▶ What the exercise asks:
Identify every line in the records below that contains the word "logo", and copy each of those lines.

▶ Recorded data:
┄┄┄┄┄┄┄┄┄┄
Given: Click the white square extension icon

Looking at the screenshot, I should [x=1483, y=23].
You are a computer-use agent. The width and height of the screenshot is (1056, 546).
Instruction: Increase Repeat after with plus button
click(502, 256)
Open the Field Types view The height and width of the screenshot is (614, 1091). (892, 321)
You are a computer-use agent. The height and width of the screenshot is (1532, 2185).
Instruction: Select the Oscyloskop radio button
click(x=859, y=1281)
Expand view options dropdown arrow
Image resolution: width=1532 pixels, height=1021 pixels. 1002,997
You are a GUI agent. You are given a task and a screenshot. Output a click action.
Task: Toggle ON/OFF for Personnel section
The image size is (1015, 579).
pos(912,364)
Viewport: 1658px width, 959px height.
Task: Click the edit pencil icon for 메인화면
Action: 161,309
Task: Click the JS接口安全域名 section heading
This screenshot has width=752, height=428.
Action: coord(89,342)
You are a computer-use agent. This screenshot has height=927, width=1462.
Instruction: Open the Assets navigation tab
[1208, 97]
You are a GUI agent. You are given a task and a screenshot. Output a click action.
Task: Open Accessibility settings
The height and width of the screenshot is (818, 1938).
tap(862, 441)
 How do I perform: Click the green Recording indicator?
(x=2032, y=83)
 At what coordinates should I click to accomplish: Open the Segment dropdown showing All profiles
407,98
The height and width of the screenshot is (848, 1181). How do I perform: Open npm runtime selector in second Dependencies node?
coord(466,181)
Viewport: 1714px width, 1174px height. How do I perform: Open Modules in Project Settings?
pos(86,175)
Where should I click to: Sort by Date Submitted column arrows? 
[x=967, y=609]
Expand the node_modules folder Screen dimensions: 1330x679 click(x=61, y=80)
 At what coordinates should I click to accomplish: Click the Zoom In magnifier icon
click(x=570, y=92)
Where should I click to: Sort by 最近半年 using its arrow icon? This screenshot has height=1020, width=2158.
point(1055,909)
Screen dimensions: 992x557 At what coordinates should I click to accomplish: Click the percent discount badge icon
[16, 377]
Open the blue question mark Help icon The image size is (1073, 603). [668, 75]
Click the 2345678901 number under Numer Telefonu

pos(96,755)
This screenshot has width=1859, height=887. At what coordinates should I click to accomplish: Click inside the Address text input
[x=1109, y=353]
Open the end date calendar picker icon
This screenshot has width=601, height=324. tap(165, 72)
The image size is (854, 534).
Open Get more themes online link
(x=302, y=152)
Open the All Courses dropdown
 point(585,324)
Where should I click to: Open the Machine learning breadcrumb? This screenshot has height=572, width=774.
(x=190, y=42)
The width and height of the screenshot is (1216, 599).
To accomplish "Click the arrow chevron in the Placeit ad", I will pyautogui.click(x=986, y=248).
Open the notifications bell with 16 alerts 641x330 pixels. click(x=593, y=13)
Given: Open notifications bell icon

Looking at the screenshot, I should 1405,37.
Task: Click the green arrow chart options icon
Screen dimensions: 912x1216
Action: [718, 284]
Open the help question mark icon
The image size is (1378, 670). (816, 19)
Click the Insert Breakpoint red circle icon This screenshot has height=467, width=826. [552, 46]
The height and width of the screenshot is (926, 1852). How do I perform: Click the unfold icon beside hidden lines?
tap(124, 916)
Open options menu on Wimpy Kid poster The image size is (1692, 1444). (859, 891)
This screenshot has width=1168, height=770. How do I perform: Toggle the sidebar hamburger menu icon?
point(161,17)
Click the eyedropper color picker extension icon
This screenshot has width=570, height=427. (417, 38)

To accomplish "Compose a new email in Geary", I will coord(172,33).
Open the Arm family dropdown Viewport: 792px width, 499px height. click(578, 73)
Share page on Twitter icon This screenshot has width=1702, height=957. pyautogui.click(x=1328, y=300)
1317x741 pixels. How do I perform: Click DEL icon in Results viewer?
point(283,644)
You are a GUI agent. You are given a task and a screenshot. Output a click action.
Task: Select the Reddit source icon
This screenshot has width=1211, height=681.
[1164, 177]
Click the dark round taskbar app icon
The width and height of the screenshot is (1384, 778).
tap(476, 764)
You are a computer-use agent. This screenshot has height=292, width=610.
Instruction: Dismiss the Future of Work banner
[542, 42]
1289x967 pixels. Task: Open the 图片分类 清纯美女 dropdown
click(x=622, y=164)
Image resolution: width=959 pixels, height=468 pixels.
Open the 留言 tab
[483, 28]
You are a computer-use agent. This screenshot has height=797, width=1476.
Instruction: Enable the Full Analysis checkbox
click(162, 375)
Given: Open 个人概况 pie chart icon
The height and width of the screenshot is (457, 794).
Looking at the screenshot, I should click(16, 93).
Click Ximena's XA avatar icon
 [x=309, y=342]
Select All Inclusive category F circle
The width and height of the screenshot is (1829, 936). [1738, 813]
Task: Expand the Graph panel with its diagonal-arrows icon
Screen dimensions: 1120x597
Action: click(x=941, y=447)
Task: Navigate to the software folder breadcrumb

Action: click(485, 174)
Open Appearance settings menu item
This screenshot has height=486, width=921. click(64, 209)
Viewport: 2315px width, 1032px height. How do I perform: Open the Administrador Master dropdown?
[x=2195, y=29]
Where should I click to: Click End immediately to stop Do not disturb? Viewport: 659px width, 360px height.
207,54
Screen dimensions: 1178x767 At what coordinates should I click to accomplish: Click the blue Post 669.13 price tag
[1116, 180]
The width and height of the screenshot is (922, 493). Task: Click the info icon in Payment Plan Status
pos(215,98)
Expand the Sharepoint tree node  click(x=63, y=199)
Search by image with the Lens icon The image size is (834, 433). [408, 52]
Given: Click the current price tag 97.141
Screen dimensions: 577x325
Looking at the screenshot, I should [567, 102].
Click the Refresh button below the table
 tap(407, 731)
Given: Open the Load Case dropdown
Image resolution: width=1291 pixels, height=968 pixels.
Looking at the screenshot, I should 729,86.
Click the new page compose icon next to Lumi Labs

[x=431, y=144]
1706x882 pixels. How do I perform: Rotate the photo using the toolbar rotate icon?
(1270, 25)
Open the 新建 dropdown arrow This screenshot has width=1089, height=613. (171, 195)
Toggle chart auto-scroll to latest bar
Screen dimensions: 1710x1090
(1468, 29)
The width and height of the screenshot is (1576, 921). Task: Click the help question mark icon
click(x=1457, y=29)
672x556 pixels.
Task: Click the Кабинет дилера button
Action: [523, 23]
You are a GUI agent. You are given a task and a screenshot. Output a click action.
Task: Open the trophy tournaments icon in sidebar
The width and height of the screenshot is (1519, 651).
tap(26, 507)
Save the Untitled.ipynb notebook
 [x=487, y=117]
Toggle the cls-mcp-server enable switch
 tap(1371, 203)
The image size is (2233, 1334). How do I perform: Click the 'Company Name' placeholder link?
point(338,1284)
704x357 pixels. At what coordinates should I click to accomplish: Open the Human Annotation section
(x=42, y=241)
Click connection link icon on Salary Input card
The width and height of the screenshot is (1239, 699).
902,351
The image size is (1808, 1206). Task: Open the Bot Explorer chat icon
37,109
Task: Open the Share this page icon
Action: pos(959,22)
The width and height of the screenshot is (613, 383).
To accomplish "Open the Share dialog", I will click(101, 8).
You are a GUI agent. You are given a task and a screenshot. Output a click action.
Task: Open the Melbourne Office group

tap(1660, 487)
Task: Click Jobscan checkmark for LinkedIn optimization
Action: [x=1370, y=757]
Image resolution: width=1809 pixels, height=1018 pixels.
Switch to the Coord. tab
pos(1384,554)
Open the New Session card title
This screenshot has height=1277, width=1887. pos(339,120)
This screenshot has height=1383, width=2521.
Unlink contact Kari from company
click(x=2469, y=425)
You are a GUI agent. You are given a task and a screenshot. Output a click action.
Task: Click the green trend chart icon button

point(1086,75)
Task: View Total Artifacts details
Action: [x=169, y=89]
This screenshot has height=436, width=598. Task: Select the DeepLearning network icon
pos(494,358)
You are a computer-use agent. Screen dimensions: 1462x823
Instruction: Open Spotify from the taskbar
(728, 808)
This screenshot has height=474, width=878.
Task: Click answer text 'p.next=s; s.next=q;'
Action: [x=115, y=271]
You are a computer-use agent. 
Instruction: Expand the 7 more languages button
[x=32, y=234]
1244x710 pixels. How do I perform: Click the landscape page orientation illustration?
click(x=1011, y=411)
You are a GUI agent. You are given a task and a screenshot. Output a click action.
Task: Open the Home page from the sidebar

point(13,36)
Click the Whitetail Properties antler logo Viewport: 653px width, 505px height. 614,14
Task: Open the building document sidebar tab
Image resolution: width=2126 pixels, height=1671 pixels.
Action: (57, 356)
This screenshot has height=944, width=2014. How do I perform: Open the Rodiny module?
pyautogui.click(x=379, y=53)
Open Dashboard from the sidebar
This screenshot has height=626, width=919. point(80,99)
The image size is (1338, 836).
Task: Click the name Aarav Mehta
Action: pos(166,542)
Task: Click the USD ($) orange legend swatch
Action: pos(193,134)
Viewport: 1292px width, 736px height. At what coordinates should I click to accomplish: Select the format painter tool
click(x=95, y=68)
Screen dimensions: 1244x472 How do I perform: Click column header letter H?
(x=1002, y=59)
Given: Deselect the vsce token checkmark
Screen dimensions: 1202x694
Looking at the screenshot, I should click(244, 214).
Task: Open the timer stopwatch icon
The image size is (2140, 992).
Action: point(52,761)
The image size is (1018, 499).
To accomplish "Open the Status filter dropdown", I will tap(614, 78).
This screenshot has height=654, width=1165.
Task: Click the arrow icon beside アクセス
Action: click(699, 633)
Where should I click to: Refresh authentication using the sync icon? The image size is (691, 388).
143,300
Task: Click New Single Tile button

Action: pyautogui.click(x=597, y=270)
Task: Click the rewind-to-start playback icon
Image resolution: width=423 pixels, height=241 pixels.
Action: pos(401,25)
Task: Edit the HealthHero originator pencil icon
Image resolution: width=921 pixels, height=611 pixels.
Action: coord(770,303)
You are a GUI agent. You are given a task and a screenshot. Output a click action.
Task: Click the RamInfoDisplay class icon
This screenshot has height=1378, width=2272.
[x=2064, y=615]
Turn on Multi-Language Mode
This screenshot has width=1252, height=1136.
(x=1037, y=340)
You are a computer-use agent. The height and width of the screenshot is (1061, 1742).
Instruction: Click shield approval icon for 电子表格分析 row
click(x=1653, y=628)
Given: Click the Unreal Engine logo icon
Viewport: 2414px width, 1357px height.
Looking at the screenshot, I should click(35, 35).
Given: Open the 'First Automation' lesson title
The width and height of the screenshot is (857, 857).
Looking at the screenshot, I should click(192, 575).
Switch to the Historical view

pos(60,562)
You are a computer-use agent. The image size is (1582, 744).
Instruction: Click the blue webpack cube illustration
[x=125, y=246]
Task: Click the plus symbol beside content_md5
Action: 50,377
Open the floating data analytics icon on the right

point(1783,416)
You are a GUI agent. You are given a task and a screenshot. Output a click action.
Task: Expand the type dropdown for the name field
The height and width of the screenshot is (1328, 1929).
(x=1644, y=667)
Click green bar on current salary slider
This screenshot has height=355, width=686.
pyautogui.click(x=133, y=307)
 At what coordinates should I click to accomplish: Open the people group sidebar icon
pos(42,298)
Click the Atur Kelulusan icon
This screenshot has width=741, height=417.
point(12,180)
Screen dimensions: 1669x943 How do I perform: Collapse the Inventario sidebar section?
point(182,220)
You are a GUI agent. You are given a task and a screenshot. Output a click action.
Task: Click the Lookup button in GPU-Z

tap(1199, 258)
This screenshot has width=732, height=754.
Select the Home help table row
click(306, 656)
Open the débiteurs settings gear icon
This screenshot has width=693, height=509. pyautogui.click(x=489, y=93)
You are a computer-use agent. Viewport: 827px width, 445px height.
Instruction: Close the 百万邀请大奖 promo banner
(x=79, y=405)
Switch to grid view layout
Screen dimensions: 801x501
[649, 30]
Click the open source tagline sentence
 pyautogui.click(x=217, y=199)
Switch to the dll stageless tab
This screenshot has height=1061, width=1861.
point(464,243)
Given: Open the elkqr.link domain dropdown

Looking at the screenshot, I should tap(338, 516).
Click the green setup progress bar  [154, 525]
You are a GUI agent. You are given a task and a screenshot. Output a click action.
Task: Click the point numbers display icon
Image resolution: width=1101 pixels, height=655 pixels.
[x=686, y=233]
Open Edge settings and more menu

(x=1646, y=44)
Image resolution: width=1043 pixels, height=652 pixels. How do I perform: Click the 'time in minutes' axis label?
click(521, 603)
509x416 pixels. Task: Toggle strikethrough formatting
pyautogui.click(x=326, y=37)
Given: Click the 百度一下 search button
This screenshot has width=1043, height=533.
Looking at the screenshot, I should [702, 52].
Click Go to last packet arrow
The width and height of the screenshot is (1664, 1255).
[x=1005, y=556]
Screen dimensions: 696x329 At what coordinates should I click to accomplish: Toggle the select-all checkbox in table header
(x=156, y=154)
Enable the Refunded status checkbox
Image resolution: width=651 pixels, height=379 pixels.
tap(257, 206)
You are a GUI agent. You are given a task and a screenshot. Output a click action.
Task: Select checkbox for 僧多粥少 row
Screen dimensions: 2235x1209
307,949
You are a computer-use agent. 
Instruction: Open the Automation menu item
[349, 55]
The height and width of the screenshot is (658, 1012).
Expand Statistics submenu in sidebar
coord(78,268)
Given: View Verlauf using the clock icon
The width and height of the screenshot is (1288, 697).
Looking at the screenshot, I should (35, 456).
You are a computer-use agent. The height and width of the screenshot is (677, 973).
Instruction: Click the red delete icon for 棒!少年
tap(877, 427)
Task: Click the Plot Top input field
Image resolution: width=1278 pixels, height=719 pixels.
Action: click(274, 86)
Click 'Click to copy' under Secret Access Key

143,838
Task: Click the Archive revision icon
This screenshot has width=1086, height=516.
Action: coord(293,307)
┄┄┄┄┄┄┄┄┄┄
▶ Task solution:
Click the Whitetail Properties antler logo Viewport: 653px width, 505px height. 614,14
Given: Click the Unreal Engine logo icon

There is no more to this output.